When shires were first established in Scotland in the twelfth century, the parish of Cumbernauld was included in Stirlingshire. At some point in the fourteenth century it and the neighbouring parish of Kirkintilloch were transferred to Dunbartonshire, despite not adjoining the rest of that shire. The two parishes were briefly restored to Stirlingshire between 1503 and 1509, but from 1509 until 1975 they again formed an exclave of Dunbartonshire. Between 1975 and 1996 Cumbernauld was part of the Cumbernauld and Kilsyth District of Strathclyde region. Since 1996 it has been part of North Lanarkshire. The arms of Cumbernauld and Kilsyth District Council featured the white cattle and the motto of "Daur and Prosper" boldly asserting Dare and Prosper. However the open Bible and the miner's lamp were the only symbols which were carried on to the North Lanarkshire coat of arms.

New Town history
Cumbernauld was designated a New Town on 9 December 1955. This being in the post-war era there are abundant film, photographic and paper records of this which are now being digitised. There was an inaugural ceremony on 28 June 1957 with Viscount Muirshiel, Secretary of State for Scotland of which some silent, colour footage survives. See the On film and TV section for link to this and other footage from this period.

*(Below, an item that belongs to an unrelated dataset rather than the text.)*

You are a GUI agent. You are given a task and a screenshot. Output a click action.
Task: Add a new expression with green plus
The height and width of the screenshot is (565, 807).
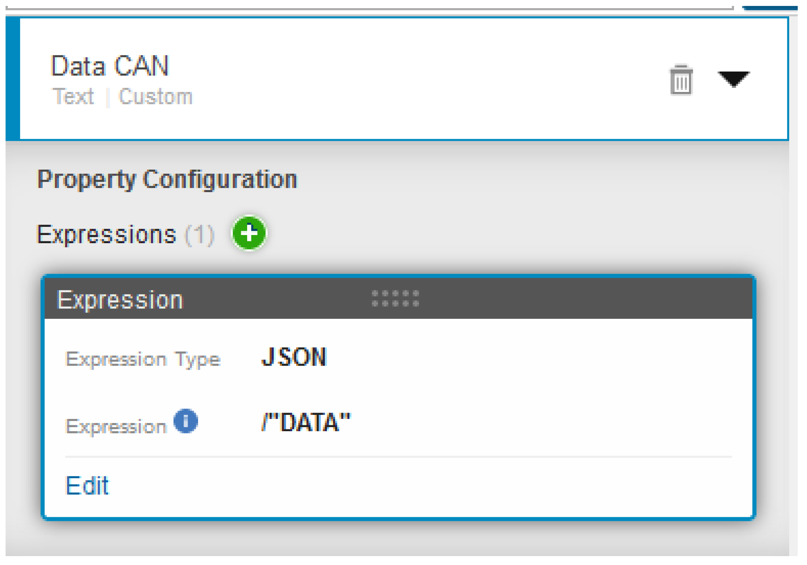(x=249, y=233)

After the Second World War, Glasgow was suffering from a chronic shortage of housing, which was often of poor quality and had residents living in overcrowded and unsafe conditions, particularly in areas such as the Gorbals. As a direct result, the Clyde Valley Regional Plan 1946 allocated sites where satellite new towns were to be built to alleviate the problem through an overspill agreement. Glasgow would also undertake the development of its peripheral housing estates. Cumbernauld was designated as a New Town in 1955, the third to be designated in Scotland. The others were East Kilbride, Glenrothes, Livingston and Irvine (Cowling 1997).

The development, promotion and management was undertaken, until 1996, by the Cumbernauld Development Corporation (CDC). This was a quango appointed by the Secretary of State for Scotland (Cowling 1997). The area allocated was 4,150 acres (1,680 ha) lying between and incorporating the existing villages of Condorrat and Cumbernauld. The first new housing became available in 1958. An additional 3,638 acres (1,472 ha) was added to the designated town area on 19 March 1973 to accommodate a revised target population of 70,000.

Cumbernauld is the clearest example of a modernist new town vision in the UK. Housing was originally built in a series of satellite neighbourhoods clustered around the hilltop town centre. Separation of people and cars was a major element of the first town masterplan, and this was carried through for much of the development of the town. Cumbernauld pioneered designs for underpasses and pedestrian footbridges as well as segregated footpaths.  Early neighbourhoods were designed by the CDC and were constructed at Ravenswood, Seafar and Kildrum, north of the Town Centre and Carbrain to the south. Other neighbourhoods were later developed at the Village, Greenfaulds, Condorrat, and Abronhill. Much of the housing in these areas won awards for their innovative designs.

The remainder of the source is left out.